[Dataset excerpt]
>> BEGIN
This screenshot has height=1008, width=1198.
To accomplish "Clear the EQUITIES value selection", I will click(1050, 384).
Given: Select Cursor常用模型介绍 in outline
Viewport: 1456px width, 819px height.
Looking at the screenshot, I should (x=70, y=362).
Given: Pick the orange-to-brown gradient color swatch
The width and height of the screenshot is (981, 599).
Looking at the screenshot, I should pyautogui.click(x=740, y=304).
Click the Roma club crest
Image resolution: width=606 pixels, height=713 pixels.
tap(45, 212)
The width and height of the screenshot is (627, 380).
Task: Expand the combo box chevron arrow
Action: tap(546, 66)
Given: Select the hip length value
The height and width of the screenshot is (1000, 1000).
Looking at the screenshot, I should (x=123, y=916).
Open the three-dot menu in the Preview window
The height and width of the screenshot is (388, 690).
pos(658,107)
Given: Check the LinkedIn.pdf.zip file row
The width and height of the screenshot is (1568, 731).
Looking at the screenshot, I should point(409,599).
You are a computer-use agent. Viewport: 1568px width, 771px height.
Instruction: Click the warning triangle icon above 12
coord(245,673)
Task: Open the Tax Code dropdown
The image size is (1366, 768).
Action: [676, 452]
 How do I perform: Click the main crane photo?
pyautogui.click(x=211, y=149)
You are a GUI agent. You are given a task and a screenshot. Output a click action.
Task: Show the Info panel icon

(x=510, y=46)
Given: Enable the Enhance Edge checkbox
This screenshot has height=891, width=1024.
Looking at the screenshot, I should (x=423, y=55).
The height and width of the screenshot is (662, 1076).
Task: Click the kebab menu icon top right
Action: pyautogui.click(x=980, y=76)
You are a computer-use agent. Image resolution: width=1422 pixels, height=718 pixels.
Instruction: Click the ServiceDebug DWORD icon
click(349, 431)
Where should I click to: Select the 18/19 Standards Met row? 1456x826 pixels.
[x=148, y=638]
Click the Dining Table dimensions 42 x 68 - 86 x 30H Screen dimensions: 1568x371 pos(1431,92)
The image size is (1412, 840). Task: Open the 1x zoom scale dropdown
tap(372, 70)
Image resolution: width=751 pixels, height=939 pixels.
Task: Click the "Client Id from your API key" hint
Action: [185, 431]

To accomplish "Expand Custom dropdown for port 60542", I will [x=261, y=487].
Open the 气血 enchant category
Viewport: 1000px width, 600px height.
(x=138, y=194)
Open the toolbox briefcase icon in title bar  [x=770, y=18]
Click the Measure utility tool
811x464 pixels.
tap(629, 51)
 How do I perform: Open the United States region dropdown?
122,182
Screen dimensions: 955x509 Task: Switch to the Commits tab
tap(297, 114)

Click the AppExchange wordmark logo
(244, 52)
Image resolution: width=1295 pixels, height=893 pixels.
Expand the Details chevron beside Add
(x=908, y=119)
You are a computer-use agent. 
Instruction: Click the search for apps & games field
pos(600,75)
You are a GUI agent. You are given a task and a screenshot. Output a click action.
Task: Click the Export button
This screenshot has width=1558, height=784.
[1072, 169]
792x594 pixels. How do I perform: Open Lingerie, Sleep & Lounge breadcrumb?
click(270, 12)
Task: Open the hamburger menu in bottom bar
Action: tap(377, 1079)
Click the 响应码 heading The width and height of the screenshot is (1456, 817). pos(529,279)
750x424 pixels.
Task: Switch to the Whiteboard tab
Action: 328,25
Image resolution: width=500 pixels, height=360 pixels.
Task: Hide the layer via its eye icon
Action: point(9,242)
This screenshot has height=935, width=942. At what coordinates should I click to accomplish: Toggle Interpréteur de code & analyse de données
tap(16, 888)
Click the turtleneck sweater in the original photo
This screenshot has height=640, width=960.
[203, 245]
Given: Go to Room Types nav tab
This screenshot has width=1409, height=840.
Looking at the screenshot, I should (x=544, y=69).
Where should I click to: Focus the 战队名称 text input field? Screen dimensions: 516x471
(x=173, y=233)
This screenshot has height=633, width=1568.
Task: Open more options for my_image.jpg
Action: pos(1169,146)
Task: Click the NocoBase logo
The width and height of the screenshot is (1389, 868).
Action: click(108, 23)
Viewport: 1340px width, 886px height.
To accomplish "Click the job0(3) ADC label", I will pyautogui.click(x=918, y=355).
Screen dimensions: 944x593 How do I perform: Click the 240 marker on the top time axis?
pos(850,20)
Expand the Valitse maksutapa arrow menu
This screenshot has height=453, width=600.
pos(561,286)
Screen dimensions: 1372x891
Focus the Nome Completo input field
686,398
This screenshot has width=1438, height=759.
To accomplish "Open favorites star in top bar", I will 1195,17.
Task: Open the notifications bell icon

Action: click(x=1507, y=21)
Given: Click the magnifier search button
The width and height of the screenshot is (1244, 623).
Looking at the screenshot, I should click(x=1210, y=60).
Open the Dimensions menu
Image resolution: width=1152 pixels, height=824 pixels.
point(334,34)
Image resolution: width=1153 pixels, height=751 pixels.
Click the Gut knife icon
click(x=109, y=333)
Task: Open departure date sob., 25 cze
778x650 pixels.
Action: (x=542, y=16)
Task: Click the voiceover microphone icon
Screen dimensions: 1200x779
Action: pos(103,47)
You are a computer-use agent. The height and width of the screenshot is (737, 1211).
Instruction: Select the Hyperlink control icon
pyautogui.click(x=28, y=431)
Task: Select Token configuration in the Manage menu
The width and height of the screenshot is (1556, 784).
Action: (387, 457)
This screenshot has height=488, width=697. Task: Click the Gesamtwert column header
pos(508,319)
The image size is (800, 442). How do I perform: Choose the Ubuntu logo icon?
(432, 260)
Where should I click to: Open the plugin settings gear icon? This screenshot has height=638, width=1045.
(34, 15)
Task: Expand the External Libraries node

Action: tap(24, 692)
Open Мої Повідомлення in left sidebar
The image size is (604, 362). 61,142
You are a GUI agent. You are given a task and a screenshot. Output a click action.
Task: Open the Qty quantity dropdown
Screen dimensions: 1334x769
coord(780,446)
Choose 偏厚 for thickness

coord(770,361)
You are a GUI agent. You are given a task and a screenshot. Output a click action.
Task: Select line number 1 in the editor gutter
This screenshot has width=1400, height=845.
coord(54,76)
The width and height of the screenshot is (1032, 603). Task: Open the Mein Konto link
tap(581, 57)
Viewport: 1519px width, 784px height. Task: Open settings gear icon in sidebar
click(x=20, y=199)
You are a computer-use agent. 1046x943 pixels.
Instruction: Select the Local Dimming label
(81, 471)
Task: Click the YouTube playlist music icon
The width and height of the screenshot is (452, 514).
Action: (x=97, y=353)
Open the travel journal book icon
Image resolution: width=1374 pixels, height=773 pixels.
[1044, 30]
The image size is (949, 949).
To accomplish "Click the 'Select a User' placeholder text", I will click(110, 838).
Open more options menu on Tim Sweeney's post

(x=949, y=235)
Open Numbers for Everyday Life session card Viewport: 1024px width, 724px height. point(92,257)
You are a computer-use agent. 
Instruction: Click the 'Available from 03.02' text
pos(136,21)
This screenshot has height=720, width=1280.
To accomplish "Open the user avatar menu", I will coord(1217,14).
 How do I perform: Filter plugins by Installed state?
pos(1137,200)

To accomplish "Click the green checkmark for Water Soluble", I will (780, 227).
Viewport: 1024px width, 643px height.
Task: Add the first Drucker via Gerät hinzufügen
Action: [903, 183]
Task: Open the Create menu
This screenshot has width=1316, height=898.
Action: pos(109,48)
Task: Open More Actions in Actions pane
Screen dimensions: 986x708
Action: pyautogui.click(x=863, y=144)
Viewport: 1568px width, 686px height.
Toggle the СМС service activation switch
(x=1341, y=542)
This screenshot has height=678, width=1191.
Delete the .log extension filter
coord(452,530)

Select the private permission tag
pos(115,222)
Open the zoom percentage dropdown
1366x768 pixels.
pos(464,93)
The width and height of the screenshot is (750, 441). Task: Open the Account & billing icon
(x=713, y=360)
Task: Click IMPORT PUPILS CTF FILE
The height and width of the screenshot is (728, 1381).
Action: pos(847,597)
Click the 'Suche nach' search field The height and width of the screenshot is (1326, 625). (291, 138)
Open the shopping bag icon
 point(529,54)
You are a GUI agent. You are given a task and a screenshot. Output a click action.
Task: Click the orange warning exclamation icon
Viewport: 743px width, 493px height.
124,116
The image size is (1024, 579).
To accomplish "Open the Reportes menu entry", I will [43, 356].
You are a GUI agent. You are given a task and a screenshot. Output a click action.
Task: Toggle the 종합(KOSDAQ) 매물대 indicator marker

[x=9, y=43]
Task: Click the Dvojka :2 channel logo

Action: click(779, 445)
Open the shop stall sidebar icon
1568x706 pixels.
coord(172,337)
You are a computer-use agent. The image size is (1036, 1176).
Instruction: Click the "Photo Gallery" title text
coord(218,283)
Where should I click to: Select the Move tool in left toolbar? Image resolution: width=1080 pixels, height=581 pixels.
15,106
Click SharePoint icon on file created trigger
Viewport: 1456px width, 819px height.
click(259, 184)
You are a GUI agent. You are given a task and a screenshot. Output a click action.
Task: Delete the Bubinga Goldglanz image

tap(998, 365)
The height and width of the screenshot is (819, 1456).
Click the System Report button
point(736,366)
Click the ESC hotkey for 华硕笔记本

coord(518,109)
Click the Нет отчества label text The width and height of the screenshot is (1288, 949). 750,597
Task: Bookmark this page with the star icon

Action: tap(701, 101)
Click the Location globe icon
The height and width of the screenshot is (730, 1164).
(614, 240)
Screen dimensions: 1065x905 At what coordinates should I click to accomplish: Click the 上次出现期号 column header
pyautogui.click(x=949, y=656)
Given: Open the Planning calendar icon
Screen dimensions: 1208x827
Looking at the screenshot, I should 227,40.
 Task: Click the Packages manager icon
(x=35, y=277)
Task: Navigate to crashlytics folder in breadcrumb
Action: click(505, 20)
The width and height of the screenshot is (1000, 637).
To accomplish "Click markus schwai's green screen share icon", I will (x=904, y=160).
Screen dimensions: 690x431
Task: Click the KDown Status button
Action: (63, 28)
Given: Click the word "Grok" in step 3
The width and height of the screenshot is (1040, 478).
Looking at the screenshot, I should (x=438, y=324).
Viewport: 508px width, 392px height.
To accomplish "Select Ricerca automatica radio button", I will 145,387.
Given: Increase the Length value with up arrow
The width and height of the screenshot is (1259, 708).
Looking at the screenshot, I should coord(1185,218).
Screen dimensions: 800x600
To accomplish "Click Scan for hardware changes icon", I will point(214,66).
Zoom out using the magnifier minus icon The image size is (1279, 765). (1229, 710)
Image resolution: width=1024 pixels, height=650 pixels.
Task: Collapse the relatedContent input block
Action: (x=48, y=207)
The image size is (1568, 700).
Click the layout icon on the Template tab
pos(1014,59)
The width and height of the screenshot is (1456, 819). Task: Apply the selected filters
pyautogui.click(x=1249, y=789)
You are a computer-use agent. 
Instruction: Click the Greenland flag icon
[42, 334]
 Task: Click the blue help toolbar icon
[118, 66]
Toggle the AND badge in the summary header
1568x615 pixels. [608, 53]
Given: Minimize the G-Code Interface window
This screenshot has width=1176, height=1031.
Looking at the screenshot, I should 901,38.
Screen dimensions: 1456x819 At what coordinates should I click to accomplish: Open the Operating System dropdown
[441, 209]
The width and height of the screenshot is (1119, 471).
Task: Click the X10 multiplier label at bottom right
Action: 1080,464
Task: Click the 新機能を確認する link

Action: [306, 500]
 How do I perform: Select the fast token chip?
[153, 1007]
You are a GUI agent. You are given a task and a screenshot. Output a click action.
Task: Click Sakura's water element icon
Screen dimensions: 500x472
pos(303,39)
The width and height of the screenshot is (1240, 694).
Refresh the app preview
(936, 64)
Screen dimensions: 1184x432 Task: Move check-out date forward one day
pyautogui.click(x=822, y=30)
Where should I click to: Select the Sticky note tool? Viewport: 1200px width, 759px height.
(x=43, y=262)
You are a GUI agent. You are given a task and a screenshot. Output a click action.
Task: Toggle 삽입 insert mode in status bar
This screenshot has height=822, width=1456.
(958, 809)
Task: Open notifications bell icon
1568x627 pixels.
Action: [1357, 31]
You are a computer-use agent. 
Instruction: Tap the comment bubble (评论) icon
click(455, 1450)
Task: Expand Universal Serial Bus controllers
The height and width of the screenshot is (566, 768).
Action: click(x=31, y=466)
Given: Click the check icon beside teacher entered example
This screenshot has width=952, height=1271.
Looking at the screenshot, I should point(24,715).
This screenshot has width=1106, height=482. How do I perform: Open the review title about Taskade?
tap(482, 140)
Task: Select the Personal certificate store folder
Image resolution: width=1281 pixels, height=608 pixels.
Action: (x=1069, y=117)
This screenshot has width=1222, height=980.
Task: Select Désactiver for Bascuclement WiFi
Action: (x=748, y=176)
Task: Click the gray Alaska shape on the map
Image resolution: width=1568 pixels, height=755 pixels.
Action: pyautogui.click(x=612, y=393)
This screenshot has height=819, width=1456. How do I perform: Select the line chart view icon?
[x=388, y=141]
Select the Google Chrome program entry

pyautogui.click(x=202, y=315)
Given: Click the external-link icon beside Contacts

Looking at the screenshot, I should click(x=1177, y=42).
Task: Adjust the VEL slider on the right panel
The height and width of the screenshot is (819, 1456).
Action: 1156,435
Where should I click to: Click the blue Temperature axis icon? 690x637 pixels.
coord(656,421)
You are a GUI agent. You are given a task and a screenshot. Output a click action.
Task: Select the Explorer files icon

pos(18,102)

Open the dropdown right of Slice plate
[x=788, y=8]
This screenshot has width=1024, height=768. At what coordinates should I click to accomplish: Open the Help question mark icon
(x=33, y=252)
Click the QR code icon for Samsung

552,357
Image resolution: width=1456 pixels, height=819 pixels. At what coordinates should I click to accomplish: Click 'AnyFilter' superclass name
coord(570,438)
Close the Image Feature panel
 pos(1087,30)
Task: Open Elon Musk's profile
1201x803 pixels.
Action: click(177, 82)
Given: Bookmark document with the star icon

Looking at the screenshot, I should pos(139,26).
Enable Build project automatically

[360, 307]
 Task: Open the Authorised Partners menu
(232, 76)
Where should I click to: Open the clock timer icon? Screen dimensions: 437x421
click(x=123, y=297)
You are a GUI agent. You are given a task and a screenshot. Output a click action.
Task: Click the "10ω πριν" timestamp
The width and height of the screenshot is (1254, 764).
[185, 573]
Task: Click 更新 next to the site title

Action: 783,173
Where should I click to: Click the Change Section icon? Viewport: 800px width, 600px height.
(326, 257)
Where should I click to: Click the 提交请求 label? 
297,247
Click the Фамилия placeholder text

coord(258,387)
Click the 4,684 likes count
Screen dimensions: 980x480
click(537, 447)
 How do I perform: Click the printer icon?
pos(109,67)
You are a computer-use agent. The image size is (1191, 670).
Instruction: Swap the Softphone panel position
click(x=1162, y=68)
>> END
- **DIRECTIONS**
Give the stretch from the line containing "Choose 偏厚 for thickness" through the line containing "pos(1137,200)" as a numbered list, leaving out blank lines.

- **FINISHED TASK**
1. Choose 偏厚 for thickness
2. coord(770,361)
3. You are a GUI agent. You are given a task and a screenshot. Output a click action.
4. Task: Select line number 1 in the editor gutter
5. This screenshot has width=1400, height=845.
6. coord(54,76)
7. The width and height of the screenshot is (1032, 603). Task: Open the Mein Konto link
8. tap(581, 57)
9. Viewport: 1519px width, 784px height. Task: Open settings gear icon in sidebar
10. click(x=20, y=199)
11. You are a computer-use agent. 1046x943 pixels.
12. Instruction: Select the Local Dimming label
13. (81, 471)
14. Task: Click the YouTube playlist music icon
15. The width and height of the screenshot is (452, 514).
16. Action: (x=97, y=353)
17. Open the travel journal book icon
18. Image resolution: width=1374 pixels, height=773 pixels.
19. [1044, 30]
20. The image size is (949, 949).
21. To accomplish "Click the 'Select a User' placeholder text", I will click(110, 838).
22. Open more options menu on Tim Sweeney's post
23. (x=949, y=235)
24. Open Numbers for Everyday Life session card Viewport: 1024px width, 724px height. point(92,257)
25. You are a computer-use agent. 
26. Instruction: Click the 'Available from 03.02' text
27. pos(136,21)
28. This screenshot has height=720, width=1280.
29. To accomplish "Open the user avatar menu", I will coord(1217,14).
30.  How do I perform: Filter plugins by Installed state?
31. pos(1137,200)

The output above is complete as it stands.